Lets update our universe to be the genes from our differential results. Remember this has been subset based on an NA value in the padj from DESeq2.
It is always important to think not just about your genes of interest, but also what the background is.
sig_gene_enr <- enricher(sig_genes, TERM2GENE = mm_H, universe = as.character(Activated_minus_Resting$ENTREZID))
dotplot(sig_gene_enr)
clusterProfiler has a bunch of additional options for controlling your enrichment test.
We have focused on clusterProfiler as our package of choice for running these enrihcment analyses. For most use cases it is sufficient, but there are some other tools with specialist functions:
Another popular method for testing gene set enrichment with differential expression analysis results is the Broad’s GSEA method.
GSEA tests whether our gene set is correlated with the ranking of genes by our differential expression analysis metric.
GSEA walks down the ranked gene list, increasing a score when a gene is in the gene set, decreasing it when it’s not. The resulting distribution is then tested versus a null distribution using a modified KS-test. The results is a significance score, an enrichment score (based on the size of the peak), and leading edge genes (based on all genes up from the peak).
We can run GSEA easily with clusterProfiler. First we will need to produce a ranked and named vector of gene scores. Here will rank by stat column to give sensible measure of differential expression. We could also use log2FoldChange column if we have modified log2 fold changes using lfsShrink() function.
forRNK <- Activated_minus_Resting$stat
names(forRNK) <- Activated_minus_Resting$ENTREZID
forRNK <- forRNK[order(forRNK, decreasing = T)]
forRNK[1:6]
## 14939 110454 12772 16407 20198 54167
## 59.24250 56.23897 47.31871 44.47817 43.67879 43.32388
clusterProfiler though which can just use a simple data frame. For this we will look at the MSigDb enrichment of C7 (immunological signature). clusterProfiler needs a 2 column data frame with the geneset names and gene IDs, just as we used for our over representation analysis we did earlier.
## The 'msigdbdf' package must be installed to access the full dataset.

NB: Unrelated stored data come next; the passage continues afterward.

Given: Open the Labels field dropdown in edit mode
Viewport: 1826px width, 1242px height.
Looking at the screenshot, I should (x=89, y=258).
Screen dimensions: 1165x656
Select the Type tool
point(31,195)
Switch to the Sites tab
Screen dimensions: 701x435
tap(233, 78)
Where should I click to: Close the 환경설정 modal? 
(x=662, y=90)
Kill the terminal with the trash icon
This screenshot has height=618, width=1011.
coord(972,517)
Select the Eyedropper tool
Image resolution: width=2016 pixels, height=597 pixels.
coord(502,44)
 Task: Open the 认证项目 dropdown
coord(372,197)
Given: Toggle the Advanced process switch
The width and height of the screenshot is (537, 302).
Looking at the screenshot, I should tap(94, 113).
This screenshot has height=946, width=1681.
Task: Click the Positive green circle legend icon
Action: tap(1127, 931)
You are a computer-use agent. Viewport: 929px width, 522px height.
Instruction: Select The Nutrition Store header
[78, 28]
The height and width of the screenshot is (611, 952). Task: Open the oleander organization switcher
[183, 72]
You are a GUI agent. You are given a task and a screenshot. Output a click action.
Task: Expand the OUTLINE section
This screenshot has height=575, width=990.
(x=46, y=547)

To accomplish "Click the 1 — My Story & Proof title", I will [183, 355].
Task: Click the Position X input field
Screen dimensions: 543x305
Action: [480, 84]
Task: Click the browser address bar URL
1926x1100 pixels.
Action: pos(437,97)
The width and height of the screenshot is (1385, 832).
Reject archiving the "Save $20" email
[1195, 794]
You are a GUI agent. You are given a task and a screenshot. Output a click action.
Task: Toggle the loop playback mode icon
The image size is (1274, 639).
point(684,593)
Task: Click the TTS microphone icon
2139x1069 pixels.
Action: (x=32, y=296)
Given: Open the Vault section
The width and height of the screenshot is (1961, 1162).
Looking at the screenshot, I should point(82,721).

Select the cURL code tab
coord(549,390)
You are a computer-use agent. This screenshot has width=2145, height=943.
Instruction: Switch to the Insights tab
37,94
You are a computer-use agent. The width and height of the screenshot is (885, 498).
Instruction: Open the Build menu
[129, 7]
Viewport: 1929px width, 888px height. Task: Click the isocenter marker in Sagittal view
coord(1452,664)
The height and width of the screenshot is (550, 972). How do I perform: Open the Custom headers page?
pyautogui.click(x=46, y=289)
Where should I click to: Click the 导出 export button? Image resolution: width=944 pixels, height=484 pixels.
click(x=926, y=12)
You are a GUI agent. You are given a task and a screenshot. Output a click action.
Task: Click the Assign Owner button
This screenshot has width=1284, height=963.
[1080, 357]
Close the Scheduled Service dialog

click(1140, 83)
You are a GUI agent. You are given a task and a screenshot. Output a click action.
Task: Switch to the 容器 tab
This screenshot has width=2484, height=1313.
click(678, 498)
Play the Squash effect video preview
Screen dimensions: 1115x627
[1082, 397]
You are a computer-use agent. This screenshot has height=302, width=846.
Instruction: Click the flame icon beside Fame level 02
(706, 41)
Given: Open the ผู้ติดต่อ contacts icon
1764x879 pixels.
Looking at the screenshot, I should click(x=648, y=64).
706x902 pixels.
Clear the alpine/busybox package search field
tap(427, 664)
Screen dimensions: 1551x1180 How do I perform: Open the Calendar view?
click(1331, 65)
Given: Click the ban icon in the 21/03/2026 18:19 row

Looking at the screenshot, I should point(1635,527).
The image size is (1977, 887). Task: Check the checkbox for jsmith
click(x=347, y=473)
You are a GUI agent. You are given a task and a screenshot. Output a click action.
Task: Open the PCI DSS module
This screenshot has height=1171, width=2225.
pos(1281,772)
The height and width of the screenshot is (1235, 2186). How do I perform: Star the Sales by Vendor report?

## Please run the following command to install the 'msigdbdf' package:
## install.packages('msigdbdf', repos = 'https://igordot.r-universe.dev')
## # A tibble: 6 x 2
## gs_name entrez_gene
## <chr> <int>
## 1 ANDERSON_BLOOD_CN54GP140_ADJUVANTED_WITH_GLA_AF_AGE_18_45YO_6HR_UP 11768
## 2 ANDERSON_BLOOD_CN54GP140_ADJUVANTED_WITH_GLA_AF_AGE_18_45YO_6HR_UP 67841
## 3 ANDERSON_BLOOD_CN54GP140_ADJUVANTED_WITH_GLA_AF_AGE_18_45YO_6HR_UP 240613
## 4 ANDERSON_BLOOD_CN54GP140_ADJUVANTED_WITH_GLA_AF_AGE_18_45YO_6HR_UP 67704
## 5 ANDERSON_BLOOD_CN54GP140_ADJUVANTED_WITH_GLA_AF_AGE_18_45YO_6HR_UP 12772
## 6 ANDERSON_BLOOD_CN54GP140_ADJUVANTED_WITH_GLA_AF_AGE_18_45YO_6HR_UP 26371
To run a GSEA there is a GSEA() function. We just provide our ranked list from differential gene expression analysis and the MSigDb Term2Gene dataframe.
We can easily visualize these GSEA results using the same methodology as GSAs to get dotplots and emaps.
clusterProfiler::dotplot(sig_gene_enr, showCategory = 6) + theme(axis.text.y = element_text(size = 7))
library(enrichplot)
sig_gene_enr <- pairwise_termsim(sig_gene_enr)
emapplot(sig_gene_enr, showCategory = 10, cex_label_category = 0.6) + theme(text = element_text(size = 7))
An additional visualization for GSEA is the Running Score plot. These are plotted for individual gene sets. here we are looking at the most signifcant group:
gseaplot(sig_gene_enr, geneSetID = 1, by = "runningScore", title = "GSE15330_HSC_VS_LYMPHOID_PRIMED_MULTIPOTENT_PROGENITOR_DN")
fgsea is an alternative tool to run GSEA. If you are running a lot of these tests or want a greater level of customization of the testing parameters it could be a better option.
It doesn’t have the same amount of plotting options, but it it very very fast and also gives lower level control.
We have presented two options for testing for gene set enrichment.
Fisher: * Great for curated gene sets like clusters or filtered DGE results
GSEA: * Great for subtle coordinated changes and avoids using arbitrary cutoffs
If you’re unsure, try both and review the results.